● ASSIGNMENT
From the text on local Covid-19 case figures, extract everything from "Worst hit was" down to "220.9 cases per 100,000.", word for word.

However, it wasn’t all positive news. Five areas recorded week-on-week increases.
Cambourne, with 13 cases, up from eight, had the highest number in the district, with Papworth, Caxton and Fen Drayton (12, up from seven) close behind.
In Little Shelford, Foxton and Haslingfield, there were four cases, up from three, and the same was seen in Longstanton, Swavesey and Oakington. Willingham and Over had three cases, up from 0-2 last week.
Daily case data shows a further 56 cases in the five days from February 22-26, meaning the district will not record such a big percentage drop in cases in the next weekly figures.
There have been eight more coronavirus-related deaths within 28 days of a positive since February 15, taking the total to 147 since the pandemic began. If all deaths with Covid-19 on the death certificate by February 12 are taken into account, this rises to 161.
There were 60 confirmed cases of Covid-19 in East Cambridgeshire in the seven days to February 21, down 25 (29.4 per cent) week-on-week.
This took the infection rate per 100,000 people to 66.8, which is below the national average.
More than a third of cases - 21 - were in Soham, although this was a drop from the 24 of the week before.
Only Little Downham and Sutton, with seven cases, up from five, recorded a week-on-week increase.
There has been one more Covid-19 related death within 28 days of a positive test since February 15 in the district, taking the total to 90. If all deaths mentioning Covid-19 on the death certificate are taken into account, there were 105 by February 12.
The infection rate in Huntingdonshire was above the national average for the seven days to February 21 at 118 cases per 100,000.
There were 210 confirmed cases of Covid-19 in the district for the period, down 22 (9.5 per cent) week-on-week.
Worst hit was Yaxley and Farcet, with 21 cases (up from 16). It was one of eight areas in the district that recorded a week-on-week rise, as our table shows.
Daily case data shows a further 114 cases in the district in the five days from February 22-26, taking the total since the pandemic began to 7,212.
There have been a further 16 deaths within 28 days of a positive Covid-19 test since February 15, taking the total in Huntingdonshire since the pandemic began to 232.
If all deaths mentioning Covid-19 on the death certificate are taken into account, there were 240 by February 12.
Fenland had one of the highest infection rates in the country for the week to February 21, when case numbers actually increased.
There were 225 cases, up seven (3.2 per cent) in the period, taking the infection rate to 220.9 cases per 100,000.
As our table shows, this was again driven by the infection rate in Wisbech. The Wisbech North area recorded a significant rise in cases, from 59 to 79, while in Wisbech South and Peckover, the numbers fell from 78 to 58.

● INPUT DATA
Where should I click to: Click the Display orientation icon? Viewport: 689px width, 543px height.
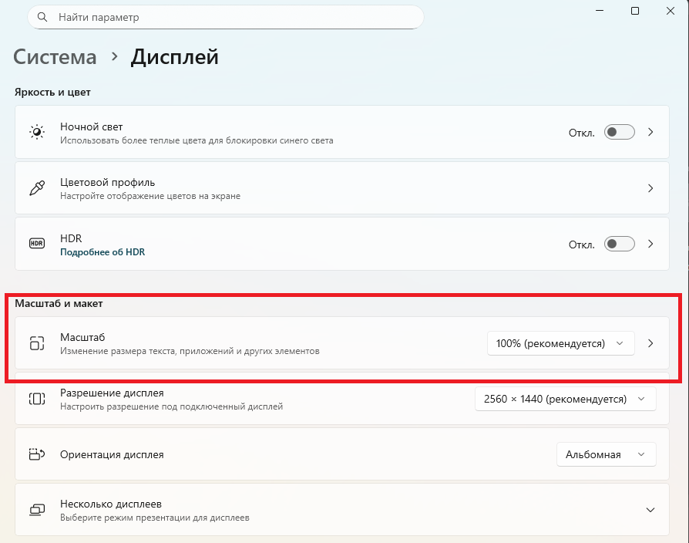click(37, 454)
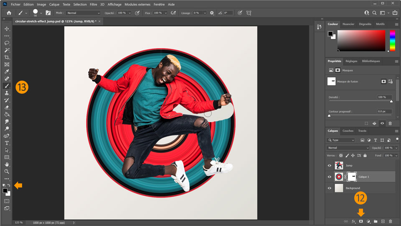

● SOLUTION
Worst hit was Yaxley and Farcet, with 21 cases (up from 16). It was one of eight areas in the district that recorded a week-on-week rise, as our table shows.
Daily case data shows a further 114 cases in the district in the five days from February 22-26, taking the total since the pandemic began to 7,212.
There have been a further 16 deaths within 28 days of a positive Covid-19 test since February 15, taking the total in Huntingdonshire since the pandemic began to 232.
If all deaths mentioning Covid-19 on the death certificate are taken into account, there were 240 by February 12.
Fenland had one of the highest infection rates in the country for the week to February 21, when case numbers actually increased.
There were 225 cases, up seven (3.2 per cent) in the period, taking the infection rate to 220.9 cases per 100,000.